- Your objective:
Please locate every line in the data below that contains the word "size" and copy each of those lines.

- Supplied data:
-- -- --

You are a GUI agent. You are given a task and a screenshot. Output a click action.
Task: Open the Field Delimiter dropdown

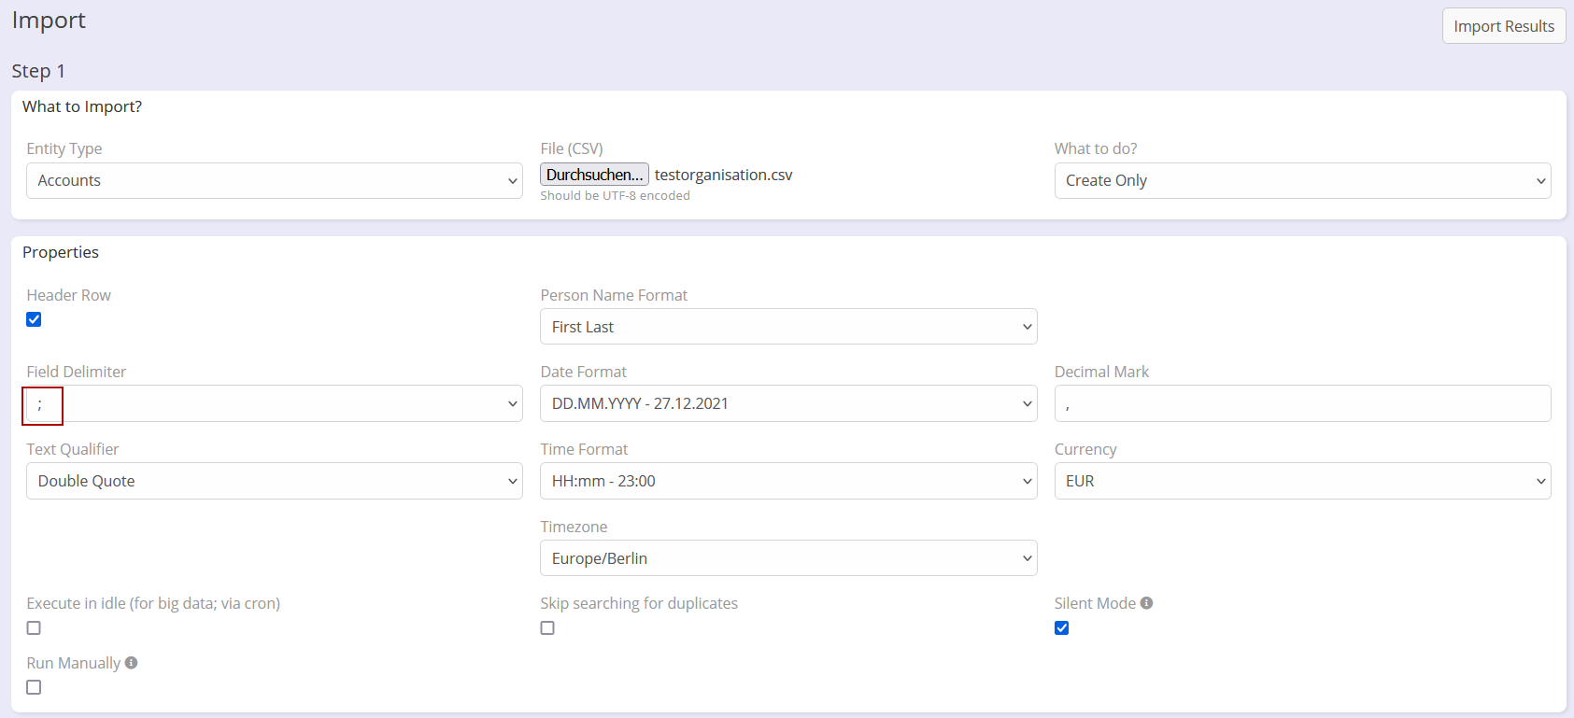click(274, 404)
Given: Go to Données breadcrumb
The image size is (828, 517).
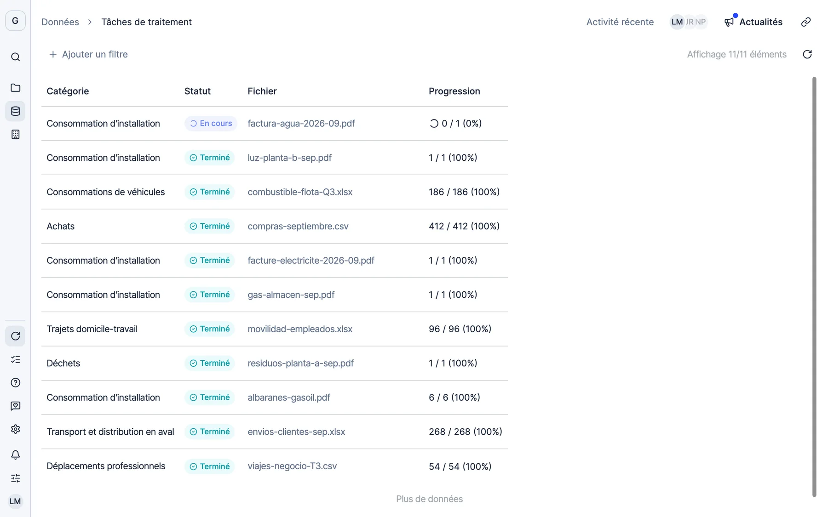Looking at the screenshot, I should [60, 22].
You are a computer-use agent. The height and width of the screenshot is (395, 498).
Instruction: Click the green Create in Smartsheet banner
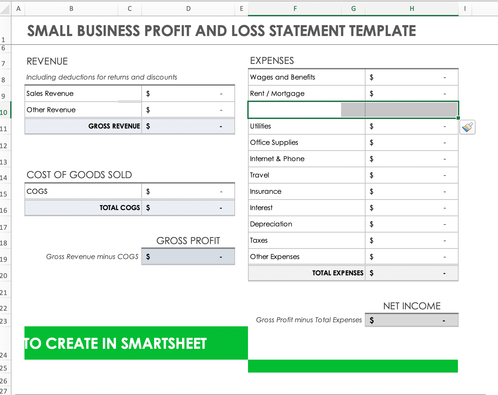[x=136, y=343]
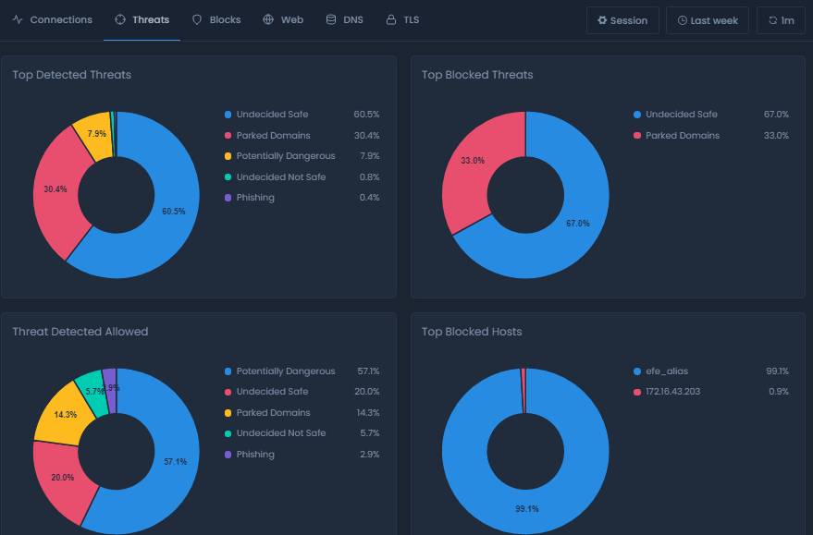This screenshot has width=813, height=535.
Task: Toggle the Phishing series in Top Detected Threats
Action: pos(255,197)
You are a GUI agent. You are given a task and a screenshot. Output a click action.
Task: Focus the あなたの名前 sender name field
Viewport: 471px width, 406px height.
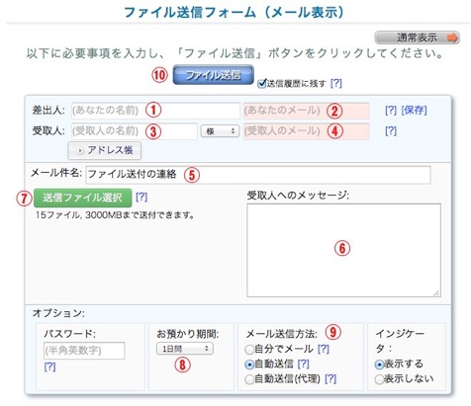155,111
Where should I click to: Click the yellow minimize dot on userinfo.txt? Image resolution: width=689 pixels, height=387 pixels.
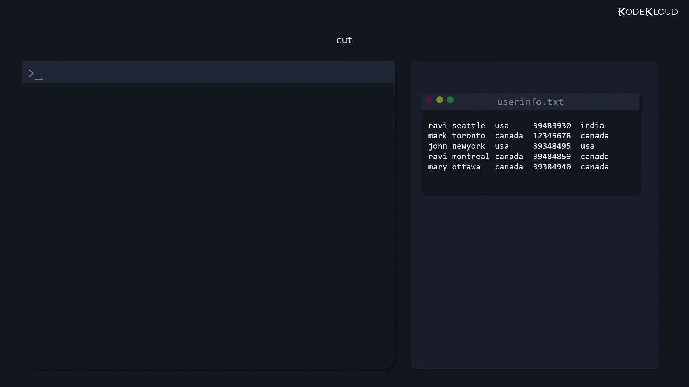point(440,100)
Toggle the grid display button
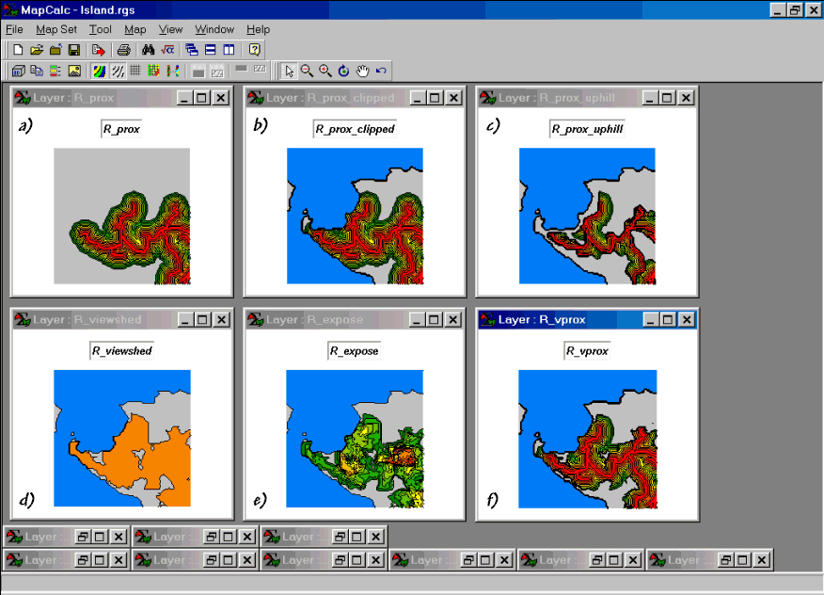 (135, 71)
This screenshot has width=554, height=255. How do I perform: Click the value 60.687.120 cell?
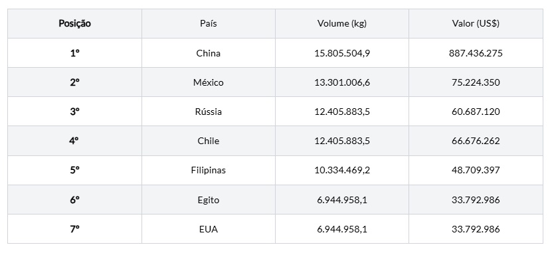[x=476, y=112]
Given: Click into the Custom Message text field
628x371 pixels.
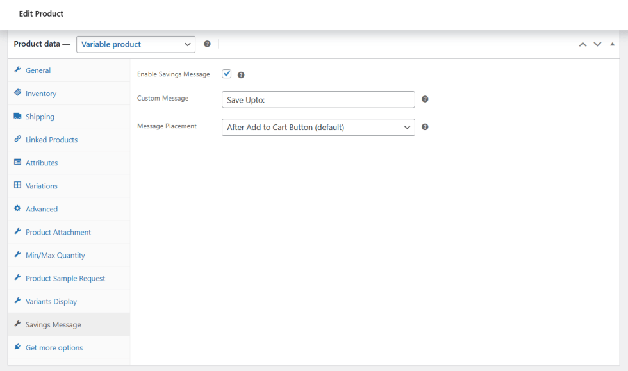Looking at the screenshot, I should tap(318, 99).
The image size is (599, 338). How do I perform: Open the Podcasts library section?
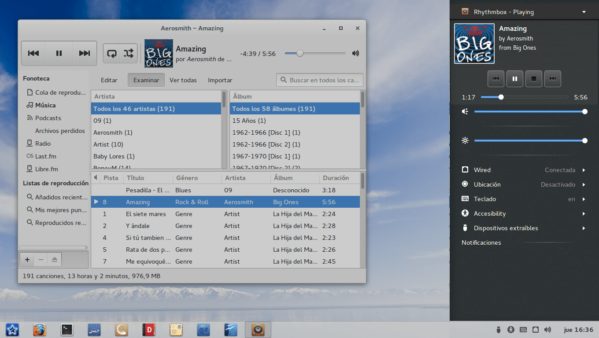coord(48,118)
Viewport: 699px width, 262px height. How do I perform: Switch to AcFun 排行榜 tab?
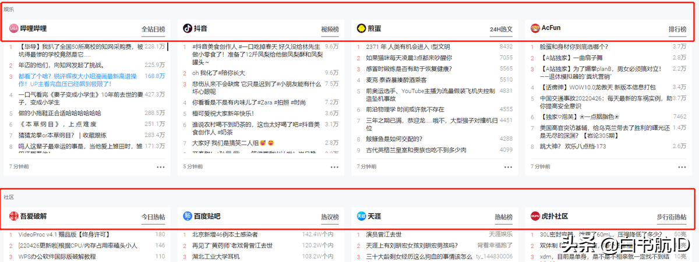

-- -- --

- Output for this exercise:
The image size is (828, 517).
The image size is (599, 338). How do I perform: Open the Podcasts library section?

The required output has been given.